_Exercise_: Output the records exactly, and drop each picture.

_Source data_:
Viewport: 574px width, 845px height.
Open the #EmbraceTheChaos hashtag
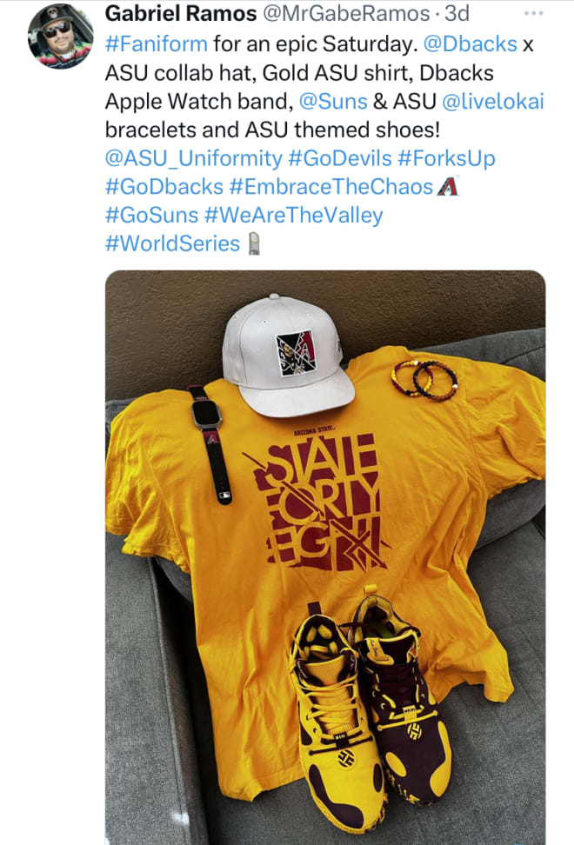point(331,187)
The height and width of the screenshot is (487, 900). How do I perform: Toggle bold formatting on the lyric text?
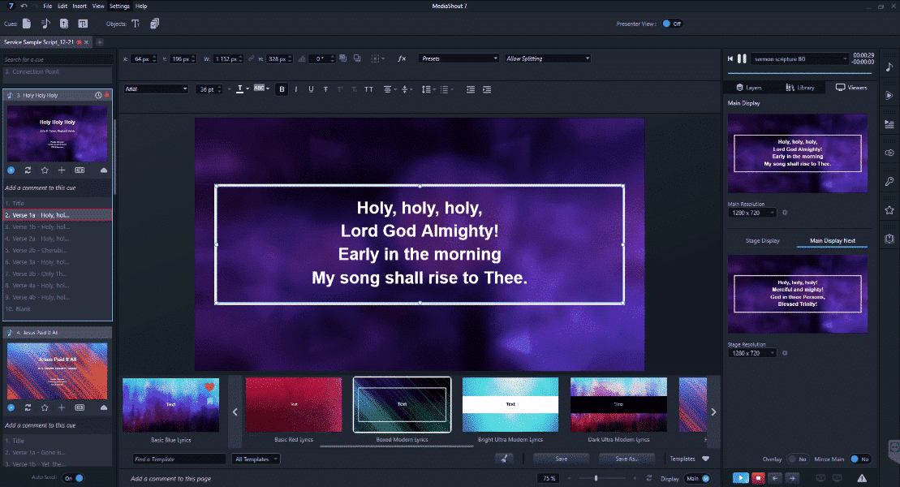point(282,89)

_Exercise output_:
Viewport: 574px width, 845px height.
Open the #EmbraceTheChaos hashtag
point(331,187)
The height and width of the screenshot is (487, 900). How do I perform: Toggle bold formatting on the lyric text?
point(282,89)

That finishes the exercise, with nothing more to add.